(Extracted data entries)
◇ ◇ ◇

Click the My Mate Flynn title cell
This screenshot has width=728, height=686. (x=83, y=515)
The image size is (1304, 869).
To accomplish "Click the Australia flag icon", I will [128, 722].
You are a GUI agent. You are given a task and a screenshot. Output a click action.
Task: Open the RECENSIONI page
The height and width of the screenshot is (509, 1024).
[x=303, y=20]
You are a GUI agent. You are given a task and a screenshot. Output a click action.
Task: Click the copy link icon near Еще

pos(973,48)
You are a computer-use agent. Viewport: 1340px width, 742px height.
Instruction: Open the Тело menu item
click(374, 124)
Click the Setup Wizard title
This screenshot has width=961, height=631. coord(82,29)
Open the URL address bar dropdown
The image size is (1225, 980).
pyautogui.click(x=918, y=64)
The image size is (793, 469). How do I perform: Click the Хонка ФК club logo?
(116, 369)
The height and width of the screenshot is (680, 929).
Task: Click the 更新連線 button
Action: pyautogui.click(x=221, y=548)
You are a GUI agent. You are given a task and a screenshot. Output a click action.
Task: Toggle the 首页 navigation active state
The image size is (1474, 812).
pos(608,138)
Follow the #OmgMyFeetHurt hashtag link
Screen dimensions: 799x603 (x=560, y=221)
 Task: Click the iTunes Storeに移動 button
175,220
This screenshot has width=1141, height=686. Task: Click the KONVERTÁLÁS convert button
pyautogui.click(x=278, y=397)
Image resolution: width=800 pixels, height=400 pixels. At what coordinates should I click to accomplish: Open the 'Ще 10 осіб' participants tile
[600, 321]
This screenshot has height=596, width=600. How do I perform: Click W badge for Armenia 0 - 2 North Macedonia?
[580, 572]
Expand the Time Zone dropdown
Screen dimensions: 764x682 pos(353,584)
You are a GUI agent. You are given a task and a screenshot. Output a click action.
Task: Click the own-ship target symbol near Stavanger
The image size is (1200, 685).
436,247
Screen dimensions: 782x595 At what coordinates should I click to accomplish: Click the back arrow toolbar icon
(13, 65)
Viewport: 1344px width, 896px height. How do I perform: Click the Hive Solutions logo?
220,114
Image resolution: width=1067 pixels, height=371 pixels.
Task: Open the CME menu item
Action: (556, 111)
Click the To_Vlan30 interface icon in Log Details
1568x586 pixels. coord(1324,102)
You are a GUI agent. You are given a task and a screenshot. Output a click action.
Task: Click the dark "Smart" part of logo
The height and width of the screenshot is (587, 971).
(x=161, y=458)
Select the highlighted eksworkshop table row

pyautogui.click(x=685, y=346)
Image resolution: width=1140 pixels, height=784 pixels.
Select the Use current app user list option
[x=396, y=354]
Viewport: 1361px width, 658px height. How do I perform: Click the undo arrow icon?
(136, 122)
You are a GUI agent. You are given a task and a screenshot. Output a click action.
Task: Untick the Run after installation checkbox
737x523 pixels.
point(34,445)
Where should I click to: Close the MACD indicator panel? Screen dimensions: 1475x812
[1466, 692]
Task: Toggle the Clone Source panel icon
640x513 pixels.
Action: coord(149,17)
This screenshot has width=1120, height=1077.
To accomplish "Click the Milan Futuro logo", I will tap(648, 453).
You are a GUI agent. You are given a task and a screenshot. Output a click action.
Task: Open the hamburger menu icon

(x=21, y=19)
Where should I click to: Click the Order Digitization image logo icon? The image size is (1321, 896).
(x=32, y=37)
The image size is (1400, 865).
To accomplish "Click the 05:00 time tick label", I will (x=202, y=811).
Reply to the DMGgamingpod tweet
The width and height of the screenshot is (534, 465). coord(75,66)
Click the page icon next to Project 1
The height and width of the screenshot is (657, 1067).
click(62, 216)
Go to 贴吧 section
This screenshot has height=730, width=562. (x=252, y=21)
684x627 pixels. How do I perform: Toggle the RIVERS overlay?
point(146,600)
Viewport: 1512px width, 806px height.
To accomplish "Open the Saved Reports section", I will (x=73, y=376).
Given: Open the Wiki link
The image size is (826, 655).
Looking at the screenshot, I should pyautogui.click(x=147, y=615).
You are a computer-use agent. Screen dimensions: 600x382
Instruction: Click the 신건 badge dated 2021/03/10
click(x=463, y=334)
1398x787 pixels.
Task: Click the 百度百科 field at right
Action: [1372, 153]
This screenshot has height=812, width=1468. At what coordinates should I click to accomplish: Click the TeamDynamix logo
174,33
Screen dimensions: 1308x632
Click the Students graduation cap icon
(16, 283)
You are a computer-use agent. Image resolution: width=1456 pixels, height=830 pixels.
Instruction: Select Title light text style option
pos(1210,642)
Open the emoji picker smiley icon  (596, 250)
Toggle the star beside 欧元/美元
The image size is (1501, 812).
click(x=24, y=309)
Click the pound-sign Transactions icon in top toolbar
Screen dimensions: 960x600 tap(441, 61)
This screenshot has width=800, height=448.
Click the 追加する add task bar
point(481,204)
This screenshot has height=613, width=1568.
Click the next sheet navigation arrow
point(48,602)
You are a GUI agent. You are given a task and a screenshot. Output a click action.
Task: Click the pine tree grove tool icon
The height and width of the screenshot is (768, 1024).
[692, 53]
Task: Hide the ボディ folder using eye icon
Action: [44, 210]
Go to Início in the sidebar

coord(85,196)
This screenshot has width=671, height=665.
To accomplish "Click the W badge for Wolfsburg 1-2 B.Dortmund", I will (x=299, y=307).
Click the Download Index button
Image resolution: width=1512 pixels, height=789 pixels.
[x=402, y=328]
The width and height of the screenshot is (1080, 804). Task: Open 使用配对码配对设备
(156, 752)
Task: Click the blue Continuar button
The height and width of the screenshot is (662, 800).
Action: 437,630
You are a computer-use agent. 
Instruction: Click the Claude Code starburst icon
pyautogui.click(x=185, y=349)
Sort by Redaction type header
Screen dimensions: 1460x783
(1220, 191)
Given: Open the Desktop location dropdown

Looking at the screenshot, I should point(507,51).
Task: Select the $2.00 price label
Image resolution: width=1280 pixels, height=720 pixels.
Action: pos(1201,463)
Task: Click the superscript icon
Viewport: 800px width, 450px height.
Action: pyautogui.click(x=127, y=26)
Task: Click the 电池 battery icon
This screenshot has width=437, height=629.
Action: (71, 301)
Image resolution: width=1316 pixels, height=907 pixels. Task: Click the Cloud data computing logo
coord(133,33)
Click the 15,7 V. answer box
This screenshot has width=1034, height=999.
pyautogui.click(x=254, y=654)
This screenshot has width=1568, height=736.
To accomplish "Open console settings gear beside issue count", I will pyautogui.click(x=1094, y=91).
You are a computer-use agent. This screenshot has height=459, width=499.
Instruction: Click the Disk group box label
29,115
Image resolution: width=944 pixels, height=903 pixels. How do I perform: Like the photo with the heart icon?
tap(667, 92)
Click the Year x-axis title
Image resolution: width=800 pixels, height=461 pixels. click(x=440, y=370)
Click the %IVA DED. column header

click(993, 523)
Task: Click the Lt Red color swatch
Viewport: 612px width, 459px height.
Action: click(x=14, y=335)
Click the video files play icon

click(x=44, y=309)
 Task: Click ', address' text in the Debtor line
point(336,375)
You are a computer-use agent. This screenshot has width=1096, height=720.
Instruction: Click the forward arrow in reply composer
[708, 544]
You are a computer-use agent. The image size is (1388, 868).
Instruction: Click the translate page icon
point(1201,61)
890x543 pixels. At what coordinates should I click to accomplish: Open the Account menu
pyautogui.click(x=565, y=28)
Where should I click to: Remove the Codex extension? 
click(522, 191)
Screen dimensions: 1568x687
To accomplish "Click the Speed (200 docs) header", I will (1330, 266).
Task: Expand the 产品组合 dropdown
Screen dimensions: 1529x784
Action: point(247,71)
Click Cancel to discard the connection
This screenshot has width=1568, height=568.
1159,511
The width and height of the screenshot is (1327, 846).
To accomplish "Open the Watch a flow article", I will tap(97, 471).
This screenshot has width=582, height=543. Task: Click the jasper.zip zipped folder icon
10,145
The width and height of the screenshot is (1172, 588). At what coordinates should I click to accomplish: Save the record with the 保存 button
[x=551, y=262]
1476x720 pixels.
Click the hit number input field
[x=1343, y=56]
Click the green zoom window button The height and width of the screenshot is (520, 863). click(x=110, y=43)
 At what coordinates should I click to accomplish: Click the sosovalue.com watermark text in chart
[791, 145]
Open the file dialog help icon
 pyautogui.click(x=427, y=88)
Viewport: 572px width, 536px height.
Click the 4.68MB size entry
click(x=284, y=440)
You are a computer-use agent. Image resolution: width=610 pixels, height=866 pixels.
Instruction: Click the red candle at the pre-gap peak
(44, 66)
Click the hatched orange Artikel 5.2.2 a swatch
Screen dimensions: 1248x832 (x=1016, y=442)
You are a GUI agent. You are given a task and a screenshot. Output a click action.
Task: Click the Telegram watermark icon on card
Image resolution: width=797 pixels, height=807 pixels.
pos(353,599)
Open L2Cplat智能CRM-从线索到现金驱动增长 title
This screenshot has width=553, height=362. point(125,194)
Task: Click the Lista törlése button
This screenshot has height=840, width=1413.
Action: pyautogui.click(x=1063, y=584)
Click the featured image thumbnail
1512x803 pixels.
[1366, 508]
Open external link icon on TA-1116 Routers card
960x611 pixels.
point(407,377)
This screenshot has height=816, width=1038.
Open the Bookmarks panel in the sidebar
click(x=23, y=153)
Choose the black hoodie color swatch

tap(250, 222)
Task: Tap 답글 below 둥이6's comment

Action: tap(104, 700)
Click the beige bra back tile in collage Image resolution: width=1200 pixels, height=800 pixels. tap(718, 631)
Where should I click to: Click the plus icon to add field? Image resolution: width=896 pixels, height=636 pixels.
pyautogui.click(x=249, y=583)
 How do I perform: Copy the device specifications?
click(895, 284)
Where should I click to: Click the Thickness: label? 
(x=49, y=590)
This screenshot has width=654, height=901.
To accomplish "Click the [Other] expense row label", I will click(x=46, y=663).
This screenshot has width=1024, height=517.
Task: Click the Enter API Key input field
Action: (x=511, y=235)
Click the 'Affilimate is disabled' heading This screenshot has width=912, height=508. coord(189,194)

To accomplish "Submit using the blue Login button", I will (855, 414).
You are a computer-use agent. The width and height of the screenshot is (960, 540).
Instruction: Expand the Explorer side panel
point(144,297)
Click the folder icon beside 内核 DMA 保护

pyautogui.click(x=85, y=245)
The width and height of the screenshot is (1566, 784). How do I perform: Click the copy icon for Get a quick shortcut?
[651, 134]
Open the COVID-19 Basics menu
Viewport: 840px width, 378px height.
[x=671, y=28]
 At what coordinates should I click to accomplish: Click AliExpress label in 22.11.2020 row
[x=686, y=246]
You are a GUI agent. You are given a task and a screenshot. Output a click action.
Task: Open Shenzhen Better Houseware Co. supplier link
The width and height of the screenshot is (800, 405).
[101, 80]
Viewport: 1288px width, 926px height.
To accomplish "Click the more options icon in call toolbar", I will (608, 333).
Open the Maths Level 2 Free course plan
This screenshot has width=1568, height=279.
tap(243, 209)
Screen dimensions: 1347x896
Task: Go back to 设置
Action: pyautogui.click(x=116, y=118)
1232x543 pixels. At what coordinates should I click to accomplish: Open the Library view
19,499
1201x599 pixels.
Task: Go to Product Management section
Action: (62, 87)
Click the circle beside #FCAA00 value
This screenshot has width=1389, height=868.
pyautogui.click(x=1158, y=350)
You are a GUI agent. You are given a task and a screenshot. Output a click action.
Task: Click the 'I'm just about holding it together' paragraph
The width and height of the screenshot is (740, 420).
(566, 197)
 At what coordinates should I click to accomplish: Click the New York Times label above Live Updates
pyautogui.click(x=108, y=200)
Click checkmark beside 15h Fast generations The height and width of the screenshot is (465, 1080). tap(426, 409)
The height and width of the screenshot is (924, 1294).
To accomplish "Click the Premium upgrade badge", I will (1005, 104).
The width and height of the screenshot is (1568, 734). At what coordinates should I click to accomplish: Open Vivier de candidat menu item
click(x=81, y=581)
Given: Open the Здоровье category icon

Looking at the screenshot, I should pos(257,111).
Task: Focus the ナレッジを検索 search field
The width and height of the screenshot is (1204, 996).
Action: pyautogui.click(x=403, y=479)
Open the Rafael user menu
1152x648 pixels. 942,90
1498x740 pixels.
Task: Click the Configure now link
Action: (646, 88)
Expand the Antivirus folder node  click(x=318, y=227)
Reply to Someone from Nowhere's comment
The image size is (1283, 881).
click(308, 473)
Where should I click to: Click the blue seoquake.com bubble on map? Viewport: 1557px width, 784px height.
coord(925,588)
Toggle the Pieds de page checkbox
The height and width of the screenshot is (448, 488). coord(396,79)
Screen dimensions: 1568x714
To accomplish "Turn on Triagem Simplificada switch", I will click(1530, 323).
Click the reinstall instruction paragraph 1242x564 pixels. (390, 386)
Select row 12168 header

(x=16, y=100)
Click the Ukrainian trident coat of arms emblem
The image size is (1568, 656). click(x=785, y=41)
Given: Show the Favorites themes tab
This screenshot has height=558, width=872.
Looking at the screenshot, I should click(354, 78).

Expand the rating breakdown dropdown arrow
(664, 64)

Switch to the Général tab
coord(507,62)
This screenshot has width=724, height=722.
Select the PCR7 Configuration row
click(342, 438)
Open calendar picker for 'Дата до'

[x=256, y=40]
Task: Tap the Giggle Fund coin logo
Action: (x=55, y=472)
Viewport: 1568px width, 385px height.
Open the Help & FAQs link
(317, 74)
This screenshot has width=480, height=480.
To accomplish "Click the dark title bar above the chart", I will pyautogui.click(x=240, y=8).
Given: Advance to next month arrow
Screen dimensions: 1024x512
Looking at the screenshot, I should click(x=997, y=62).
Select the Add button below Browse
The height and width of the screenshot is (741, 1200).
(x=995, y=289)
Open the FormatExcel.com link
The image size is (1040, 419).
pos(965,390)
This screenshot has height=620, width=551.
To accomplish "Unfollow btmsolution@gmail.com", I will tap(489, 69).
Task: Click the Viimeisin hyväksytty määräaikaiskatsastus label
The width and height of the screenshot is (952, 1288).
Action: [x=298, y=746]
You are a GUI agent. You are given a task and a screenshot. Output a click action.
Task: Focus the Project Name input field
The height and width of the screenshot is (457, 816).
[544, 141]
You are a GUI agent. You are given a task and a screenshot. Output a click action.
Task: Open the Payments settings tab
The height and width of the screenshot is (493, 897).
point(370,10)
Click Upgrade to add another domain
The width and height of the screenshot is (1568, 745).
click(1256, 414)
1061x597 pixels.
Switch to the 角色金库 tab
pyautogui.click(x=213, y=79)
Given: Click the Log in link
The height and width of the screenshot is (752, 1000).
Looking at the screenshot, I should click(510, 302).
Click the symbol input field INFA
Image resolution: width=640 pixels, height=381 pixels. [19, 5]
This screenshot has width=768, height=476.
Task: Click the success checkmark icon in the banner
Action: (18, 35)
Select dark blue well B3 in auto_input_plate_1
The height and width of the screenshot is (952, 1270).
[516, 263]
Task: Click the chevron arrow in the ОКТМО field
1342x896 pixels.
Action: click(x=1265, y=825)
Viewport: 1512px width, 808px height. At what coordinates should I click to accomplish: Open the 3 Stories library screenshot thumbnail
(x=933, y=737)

◇ ◇ ◇

> **Task item**: The expected answer is an exact copy of the lines above, beginning at the line with "Click the 'Affilimate" and ending at the line with "Task: Open Shenzhen", with both ends in.

> **Exercise output**:
Click the 'Affilimate is disabled' heading This screenshot has width=912, height=508. coord(189,194)

To accomplish "Submit using the blue Login button", I will (855, 414).
You are a computer-use agent. The width and height of the screenshot is (960, 540).
Instruction: Expand the Explorer side panel
point(144,297)
Click the folder icon beside 内核 DMA 保护

pyautogui.click(x=85, y=245)
The width and height of the screenshot is (1566, 784). How do I perform: Click the copy icon for Get a quick shortcut?
[651, 134]
Open the COVID-19 Basics menu
Viewport: 840px width, 378px height.
[x=671, y=28]
 At what coordinates should I click to accomplish: Click AliExpress label in 22.11.2020 row
[x=686, y=246]
You are a GUI agent. You are given a task and a screenshot. Output a click action.
Task: Open Shenzhen Better Houseware Co. supplier link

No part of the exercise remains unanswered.